* [Task objective]: Write out the records below again, substituting "clamav-list" for every "Pkg-clamav-devel" and changing nothing else. Leave the pictures out.

* [Input records]:
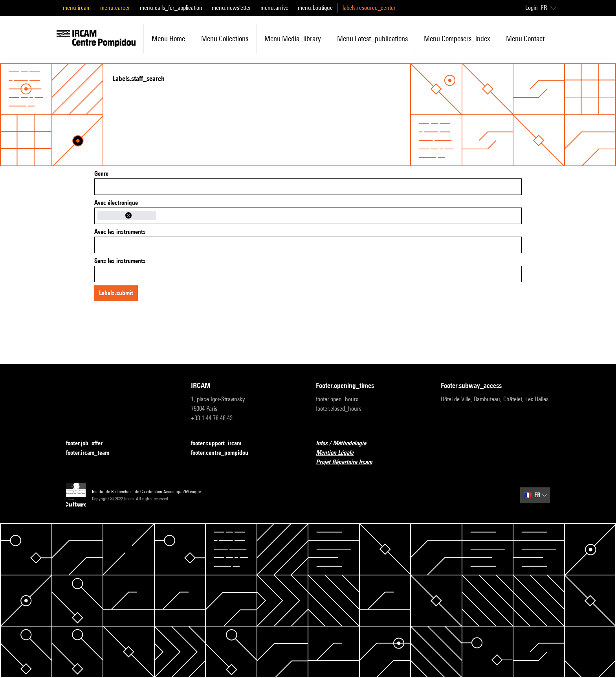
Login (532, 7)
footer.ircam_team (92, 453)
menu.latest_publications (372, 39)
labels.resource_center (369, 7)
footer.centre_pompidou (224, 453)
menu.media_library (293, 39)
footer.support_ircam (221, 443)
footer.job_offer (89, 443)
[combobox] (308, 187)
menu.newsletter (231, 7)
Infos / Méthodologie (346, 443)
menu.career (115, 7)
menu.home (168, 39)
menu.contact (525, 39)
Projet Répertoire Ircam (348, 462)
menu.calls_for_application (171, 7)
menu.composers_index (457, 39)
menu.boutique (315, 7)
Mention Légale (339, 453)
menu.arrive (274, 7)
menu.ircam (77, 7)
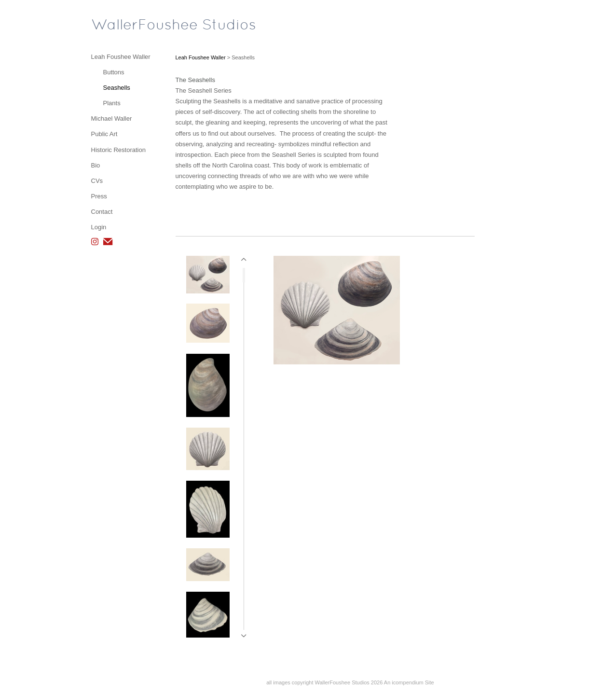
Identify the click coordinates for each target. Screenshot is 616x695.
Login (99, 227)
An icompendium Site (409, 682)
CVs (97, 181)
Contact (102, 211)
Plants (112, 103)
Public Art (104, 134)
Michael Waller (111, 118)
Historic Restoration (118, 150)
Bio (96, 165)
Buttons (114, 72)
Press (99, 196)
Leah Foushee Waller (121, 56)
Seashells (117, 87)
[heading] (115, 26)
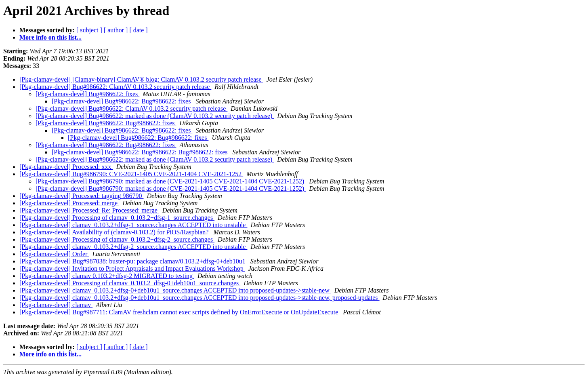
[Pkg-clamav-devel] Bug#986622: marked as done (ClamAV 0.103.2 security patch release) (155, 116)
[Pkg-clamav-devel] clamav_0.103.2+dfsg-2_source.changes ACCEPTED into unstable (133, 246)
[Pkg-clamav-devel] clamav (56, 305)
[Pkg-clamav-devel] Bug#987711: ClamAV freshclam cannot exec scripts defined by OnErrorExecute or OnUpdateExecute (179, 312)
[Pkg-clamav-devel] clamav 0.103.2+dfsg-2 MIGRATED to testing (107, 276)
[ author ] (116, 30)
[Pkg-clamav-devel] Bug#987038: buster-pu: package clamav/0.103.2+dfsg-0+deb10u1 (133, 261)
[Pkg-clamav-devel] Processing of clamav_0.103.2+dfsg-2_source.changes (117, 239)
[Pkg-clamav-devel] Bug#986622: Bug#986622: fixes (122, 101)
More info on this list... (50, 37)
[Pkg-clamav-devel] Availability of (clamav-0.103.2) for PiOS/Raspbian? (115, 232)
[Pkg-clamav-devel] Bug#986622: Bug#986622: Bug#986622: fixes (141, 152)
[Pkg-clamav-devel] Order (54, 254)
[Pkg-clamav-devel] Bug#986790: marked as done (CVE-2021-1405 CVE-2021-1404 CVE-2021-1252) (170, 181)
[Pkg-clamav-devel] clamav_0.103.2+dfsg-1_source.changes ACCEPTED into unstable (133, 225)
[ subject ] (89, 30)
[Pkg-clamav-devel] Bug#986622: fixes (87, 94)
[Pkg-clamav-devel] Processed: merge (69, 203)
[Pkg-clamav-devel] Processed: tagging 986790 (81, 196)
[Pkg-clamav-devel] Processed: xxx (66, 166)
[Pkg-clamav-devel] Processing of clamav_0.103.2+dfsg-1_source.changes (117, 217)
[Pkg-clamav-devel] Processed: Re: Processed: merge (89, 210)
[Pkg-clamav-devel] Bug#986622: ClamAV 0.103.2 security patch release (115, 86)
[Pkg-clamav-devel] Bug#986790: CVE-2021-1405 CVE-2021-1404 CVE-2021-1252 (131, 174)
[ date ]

* [Written response]:
Login (532, 7)
footer.ircam_team (92, 453)
menu.latest_publications (372, 39)
labels.resource_center (369, 7)
footer.centre_pompidou (224, 453)
menu.media_library (293, 39)
footer.support_ircam (221, 443)
footer.job_offer (89, 443)
[combobox] (308, 187)
menu.newsletter (231, 7)
Infos / Méthodologie (346, 443)
menu.career (115, 7)
menu.home (168, 39)
menu.contact (525, 39)
Projet Répertoire Ircam (348, 462)
menu.calls_for_application (171, 7)
menu.composers_index (457, 39)
menu.boutique (315, 7)
Mention Légale (339, 453)
menu.arrive (274, 7)
menu.ircam (77, 7)
Identify the click coordinates for each target. Screenshot is 616x695.
Login (99, 227)
An icompendium Site (409, 682)
CVs (97, 181)
Contact (102, 211)
Plants (112, 103)
Public Art (104, 134)
Michael Waller (111, 118)
Historic Restoration (118, 150)
Bio (96, 165)
Buttons (114, 72)
Press (99, 196)
Leah Foushee Waller (121, 56)
Seashells (117, 87)
[heading] (115, 26)
[clamav-list] Bug#986622: marked as done (ClamAV 0.103.2 security patch release) (155, 116)
[clamav-list] clamav_0.103.2+dfsg-2_source.changes ACCEPTED into unstable (133, 246)
[clamav-list] clamav (56, 305)
[clamav-list] Bug#987711: ClamAV freshclam cannot exec scripts defined by OnErrorExecute or OnUpdateExecute (179, 312)
[clamav-list] clamav 0.103.2+dfsg-2 MIGRATED to testing (107, 276)
[ author ] (116, 30)
[clamav-list] Bug#987038: buster-pu: package clamav/0.103.2+dfsg-0+deb10u1 (133, 261)
[clamav-list] Processing of clamav_0.103.2+dfsg-2_source.changes (117, 239)
[clamav-list] Bug#986622: Bug#986622: fixes (122, 101)
More info on this list... (50, 37)
[clamav-list] Availability of (clamav-0.103.2) for PiOS/Raspbian? (115, 232)
[clamav-list] Bug#986622: Bug#986622: Bug#986622: fixes (141, 152)
[clamav-list] Order (54, 254)
[clamav-list] Bug#986790: marked as done (CVE-2021-1405 CVE-2021-1404 CVE-2021-1252) (170, 181)
[clamav-list] clamav_0.103.2+dfsg-1_source.changes ACCEPTED into unstable (133, 225)
[ subject ] (89, 30)
[clamav-list] Bug#986622: fixes (87, 94)
[clamav-list] Processed: merge (69, 203)
[clamav-list] Processed: tagging 986790 (81, 196)
[clamav-list] Processed: xxx (66, 166)
[clamav-list] Processing of clamav_0.103.2+dfsg-1_source.changes (117, 217)
[clamav-list] Processed: Re: Processed: merge (89, 210)
[clamav-list] Bug#986622: ClamAV 0.103.2 security patch release (115, 86)
[clamav-list] Bug#986790: CVE-2021-1405 CVE-2021-1404 CVE-2021-1252 (131, 174)
[ date ]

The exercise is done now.